Welcoming adults who have chosen to become Jewish is one of the great joys in the life of our community. It is an affirmation of the power of the Torah and of the success of the Jewish family, at least as idealized, to attract spiritually sensitive and intelligent people.
The most common attractions of Judaism, as stated by adult גרים gerim (converts) at BEKI, is the open-mindedness, the encouragement to challenge authority and ask questions, and the associated respect for intellectual and religious integrity; the strength of the ideal Jewish family; the support of the caring community; and the sense of mission in the world, that is, the objective of creating a better world through education, law, hesed and justice and promoted in the Torah and rabbinic teachings, or said differently, “Jewish values.” Converts wish to fully become part of the community, including participation in public ritual and leadership roles reserved for the legally Jewish.
Gerim are a great blessing. They are an “independent” affirmation of our lifestyle and mission; they are a boon to our gene pool and provide some relief to our demographic crisis; and they bring their ideas, labor and leadership to the community. King David himself was the grandson of a Moabite woman who joined the Jewish People, as told in the Book of Ruth. Indeed, all of us are descendants of converts, whether from the time of Abraham and Sarah, the mass conversion at Sinai following the Exodus (Yev. 46b), or through the ages. That is obvious by our complete range of “racial” characteristics and confirmed by genetic analysis. Our synagogue leadership and staff comprise many gerim and children of gerim. That being the case, one might wonder why we don’t actively encourage גרות gerut (conversion).
Many people have heard that the potential convert is turned away three times, in order to ensure that only the truly determined succeed in their quest. But as a rabbi who guides many converts, I don’t do that, because I find that when, upon further study and experience with the real Jewish world, candidates encounter plenty of realities that would turn them off, and turn them away. The realities are harsh enough to sober the greatest idealists.
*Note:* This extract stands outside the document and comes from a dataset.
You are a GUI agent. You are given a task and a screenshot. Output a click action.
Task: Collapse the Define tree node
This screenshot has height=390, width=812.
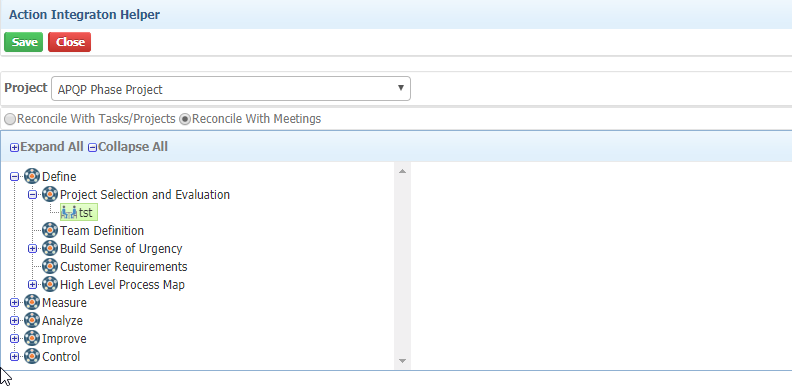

There was a long period in which proselytizing, that is, actively encouraging gerut, was the norm. From the time of Abraham and Sarah through the early years of Roman occupation, the Jewish People grew in large part through welcoming the righteous ger. Later, under Byzantine rule and in other settings, when we became an oppressed people, conversion was not only unattractive and dangerous, it was illegal. Jewish communities developed an attitude of distrust toward “outsiders.”
In our day, I believe our reluctance to actively encourage gerut stems from our own resentment toward a segment of the surrounding society that seeks to convert us to their ways. We find those attempts at the least annoying, and often disrespectful and outright dangerous. Our response is to make sure we don’t do unto others as we don’t want others to do unto us. However, the truth is that, at least in America, far more Christians convert to Judaism than the other way around. Very few Jews convert to Christianity, since for the educated and devout Jew there is really no attraction, with all due respect, in part because of the similarity. We already have mystical movements, messiah figures, endless ritual, nationalist devotees; or, alternatively, if you prefer, humanistic, Reform, or other approaches, we have that, too. There is already something for everyone. Jews who leave Judaism tend to either become secularists or Unitarians or pursue Eastern religions.
The other reason is that you don’t have to be Jewish to be Jewish. A non-Jewish person is genuinely welcome to all of the classes and services at the synagogue and to serve on various committees and volunteer projects. We even accept their often generous donations – how much more welcoming could we be? Sincere effort is made to be kind and respectful to extended non-Jewish family members at life-cycle events. Indeed, many non-Jewish people participate happily in most aspects of our synagogue community. Even more so at other Jewish institutions such as the Jewish Community Center or Jewish Family Service; everyone is most welcome. And more importantly, many non-Jewish people have achieved great success in raising Jewish children. It’s not the easiest way to raise kids, but it can be done.
Part of rabbinic teaching is that we assume that the Almighty loves and values each person unconditionally, and judges us by our deeds and by what is in our hearts, not by what membership cards we carry. You don’t have to be Jewish to be loved by God or to be “saved” or to enjoy the “world to come.” Being Jewish should help in those departments – like belonging to a health club can help you stay healthy if you actually make use of its facilities. But you don’t have to be Jewish to be a good person.
My hope is that our potential gerim will understand our apparent “soft-sell” approach in this light, and realize that we do truly delight in formally welcoming them to our community. Membership does have its benefits. You don’t have to be Jewish to be Jewish, but it helps.
הקדוש ברוך הוא עצמוֹ אוהב גרים
The Holy Blessed One especially loves the convert.